I ended the relationship due to man child syndrome & poor interaction with his son. We had been together 12 ish years and have a 19month old son.

I have tried to be civil as I want him to have a relationship with his son. I keep getting texts several times a week with the common themes of:
I have ruined his life
I am heartless
I used him to have a baby
I've left him with nothing
He is failing his course
He has no one to turn to
I've ruined his self esteem

I have answered to say that I won't reply to these texts but only to those about practical arrangements about our son.
I just feel really angry that he is creating a new reality about the reasons for the end of our relationship but I have resisted letting rip because I don't want to kick him whilst he is down and I want to maintain good links for sake of ds.
Just finding this trickle of poison a bit wearing sad

PAsSweetOrangeLurve Sun 20-Oct-13 09:30:53

I'd agree with Random. The cocklodger knows that he is king of the heap and expects everyone to acknowledge this. He becomes angry when people don't automatically recognise his greatness. He of course is brilliant at everything but doesn't need to do chores such as housework or childcare because such tasks are beneath him. His very presence in your household should be payment enough and quite frankly he is doing you a favour by staying with you because everyone knows that he could do so much better.

### EXTRACTED DATA
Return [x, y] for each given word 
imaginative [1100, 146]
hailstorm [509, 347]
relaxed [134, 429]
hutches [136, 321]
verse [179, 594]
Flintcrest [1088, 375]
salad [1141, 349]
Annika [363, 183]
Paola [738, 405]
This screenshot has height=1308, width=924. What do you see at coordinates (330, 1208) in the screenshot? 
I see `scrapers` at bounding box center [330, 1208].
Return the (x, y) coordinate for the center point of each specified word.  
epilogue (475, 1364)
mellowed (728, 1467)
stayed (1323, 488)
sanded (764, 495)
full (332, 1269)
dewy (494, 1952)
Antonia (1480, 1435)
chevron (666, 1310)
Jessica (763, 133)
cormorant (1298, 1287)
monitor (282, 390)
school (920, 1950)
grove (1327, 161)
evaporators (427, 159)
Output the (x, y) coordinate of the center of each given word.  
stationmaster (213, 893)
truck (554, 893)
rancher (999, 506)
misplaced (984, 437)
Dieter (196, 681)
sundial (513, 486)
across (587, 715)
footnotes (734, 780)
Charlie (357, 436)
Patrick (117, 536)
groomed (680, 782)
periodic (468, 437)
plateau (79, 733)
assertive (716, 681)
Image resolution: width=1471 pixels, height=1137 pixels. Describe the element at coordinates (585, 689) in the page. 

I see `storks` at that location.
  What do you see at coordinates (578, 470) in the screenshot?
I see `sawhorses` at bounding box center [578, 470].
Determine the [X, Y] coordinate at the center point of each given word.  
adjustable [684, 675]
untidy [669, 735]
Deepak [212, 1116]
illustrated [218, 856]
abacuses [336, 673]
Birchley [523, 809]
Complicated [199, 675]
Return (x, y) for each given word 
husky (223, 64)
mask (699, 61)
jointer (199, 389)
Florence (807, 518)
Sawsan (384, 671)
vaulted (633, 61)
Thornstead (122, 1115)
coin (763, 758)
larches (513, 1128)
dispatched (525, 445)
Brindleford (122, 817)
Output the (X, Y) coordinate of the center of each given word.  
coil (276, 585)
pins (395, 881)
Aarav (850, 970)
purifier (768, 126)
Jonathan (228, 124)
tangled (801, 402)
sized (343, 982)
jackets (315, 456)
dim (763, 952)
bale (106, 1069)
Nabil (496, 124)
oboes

### EXPLORE THE MATERIAL
[1] Reproduce the breakup thread word for word, everything from "I have tried" down to "sake of ds.".
[2] Carry the breakup thread forward, writing the next part after its last sentence.
The records were taken from a different source than the breakup thread.

### RESPONSES BY TASK
[1]
I have tried to be civil as I want him to have a relationship with his son. I keep getting texts several times a week with the common themes of:
I have ruined his life
I am heartless
I used him to have a baby
I've left him with nothing
He is failing his course
He has no one to turn to
I've ruined his self esteem

I have answered to say that I won't reply to these texts but only to those about practical arrangements about our son.
I just feel really angry that he is creating a new reality about the reasons for the end of our relationship but I have resisted letting rip because I don't want to kick him whilst he is down and I want to maintain good links for sake of ds.

[2]
The man child is a passive aggressive manipulator who is perfectly capable of carrying out chores but likes to make out that he can't because he's a bloke and blokes don't do these things because of course you do it so much better. He expects everyone to run around after him organising his life because it's too hard, too complicated or too stressful for him to do it himself and anyway, you're better/more efficient at it than him.

Lweji Sun 20-Oct-13 09:40:10

Also a cocklodger is a lodger who pays with his cock. Basically, he offers nothing to the household except his presence and bed activities. He lives off you.

I see a man child more like someone who expects to be mothered. He may well be employed and play with the children, but that's where his contribution to the household ends. He is not capable of any house work, his interests are paramount and almost expects to be told off, rather than discuss issues.

BasilBabyEater Sun 20-Oct-13 12:02:04

And of course, you can get a combination of the 2 - a cocklodger and a man-child in one body.

LOL at this forensic analysis of the differences and similarities between cocklodgers and man-children.

It should be an essay title in PHSE, so that girls of the future recognise the symptoms.

"Compare and contrast the characteristics of the man-child versus the cocklodger, with reference to popular culture and media representation."

Gretagumbo Sun 20-Oct-13 14:55:01

For sure, given the symptoms, my specimen had elements of both.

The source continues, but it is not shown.